The most annoying typo error...

Terry Reedy tjreedy at udel.edu
Wed May 7 16:17:34 EDT 2003


> to be an error.  The only reasonably small change I can see which
> would do this would be to make parentheses mandatory for tuples;
> then the above would raise a SyntaxError on parsing, and if you
> did want a tuple you'd have to do
>     x = (foo(y),)

This is a *major* change.  Unlike list/dict brackets and ',',
parentheses are not part of tuple literals.  When not a call operator,
they are priority indicators (as in '(1+2)*3'.  It just happens that
the tuple formation operator ',' has a low very priority, so that ()
is ofter needed to raise its priority in combinations with other
operators. Consider

>>> d={(1,2):3} # () needed to group 1,2 with higher priority :
>>> d[1,2]          # () not needed because [] lower in priority

'=' also has even lower priority, so () is not needed in assignments
either.

> Didn't it used to be this way for one-element tuples?

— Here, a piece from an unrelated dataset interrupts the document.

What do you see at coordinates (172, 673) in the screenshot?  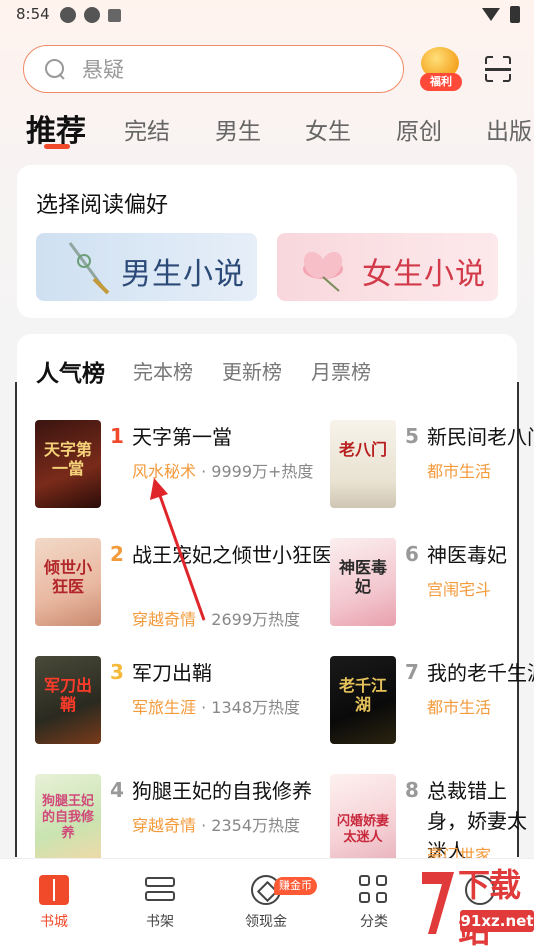 I see `book-title: 军刀出鞘` at bounding box center [172, 673].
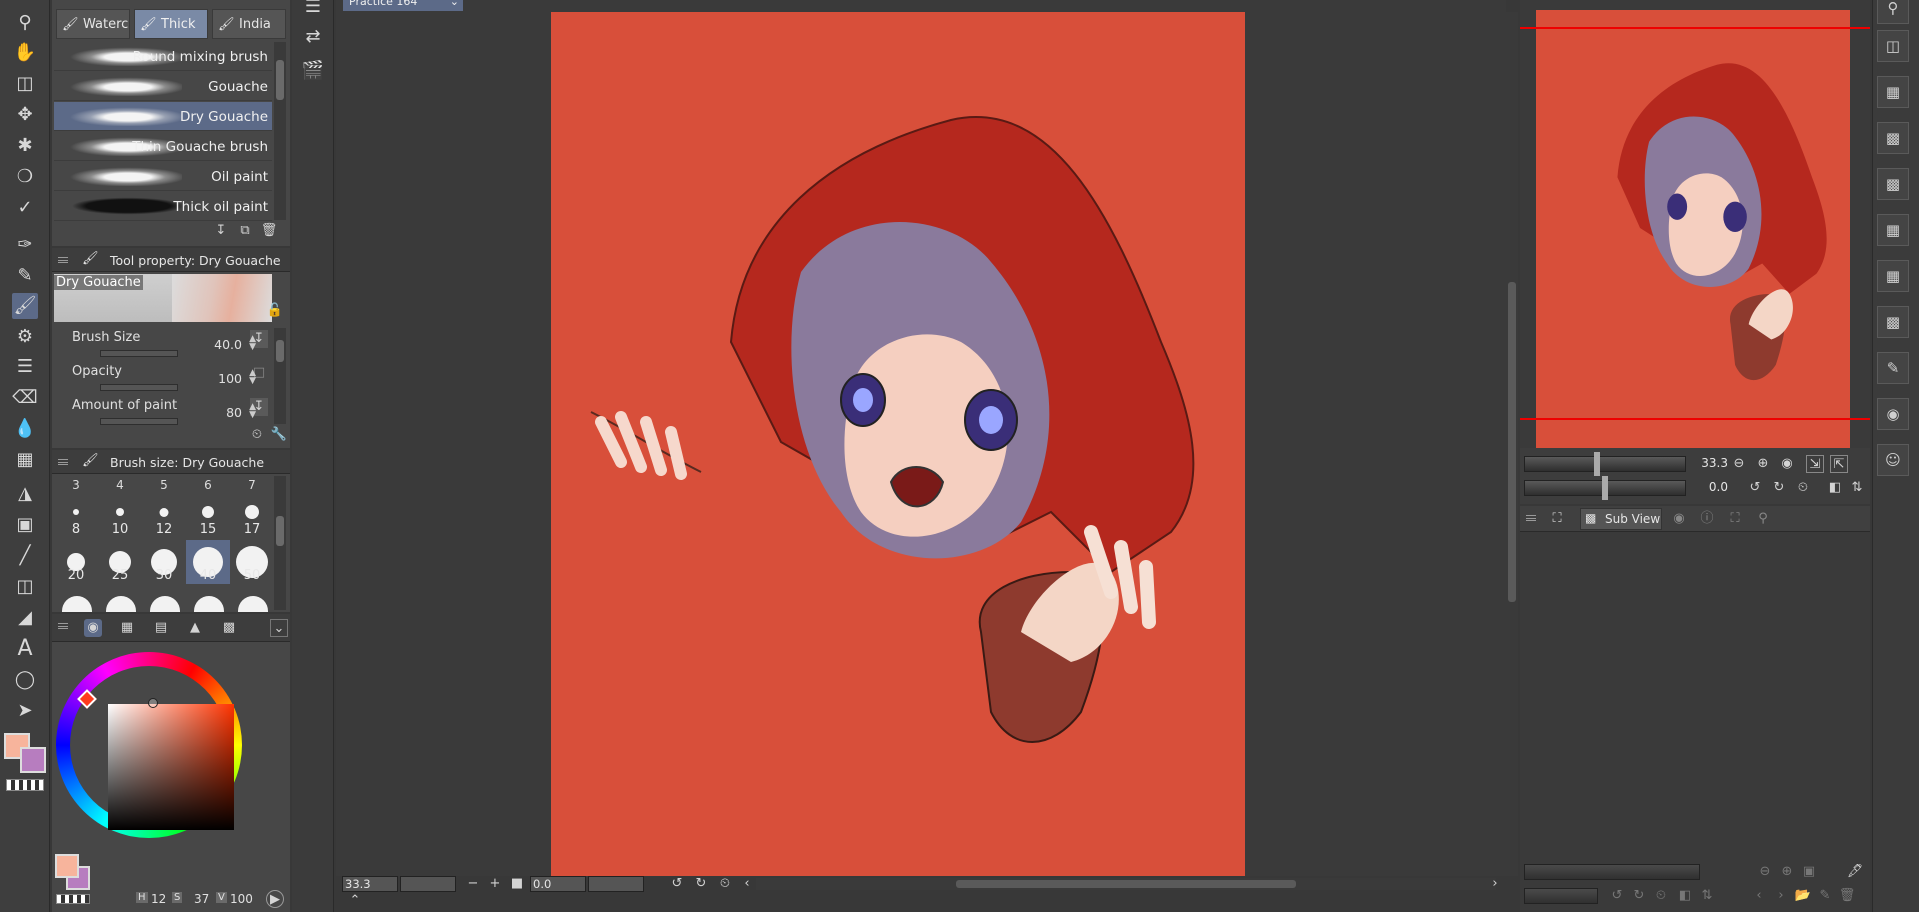 This screenshot has width=1919, height=912. Describe the element at coordinates (275, 899) in the screenshot. I see `color-mode-icon: ▶` at that location.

Perhaps you are thinking of () for an empty tuple?
>>> ()
()

or any literal tuple in a function argument list?
>>> type(1,)
<type 'int'>
>>> type((1,))
<type 'tuple'>

or any add or muplitply of a literal tuple?
>>> 1,+()
Traceback (most recent call last):
  File "<stdin>", line 1, in ?
TypeError: bad operand type for unary +
>>> (1,)+()
(1,)

>>> 1,*2
  File "<stdin>", line 1
    1,*2
      ^
SyntaxError: invalid syntax
>>> (1,)*2
(1, 1)

Aside from (), these are a matter of using () to indicate a change
from the default priority of 'tupling' versus other operators.  By
stretching a bit, one can even see () as not being part of the
enclosed literal (a null slice) but, again, being something that
changes the default interpretation of the contents.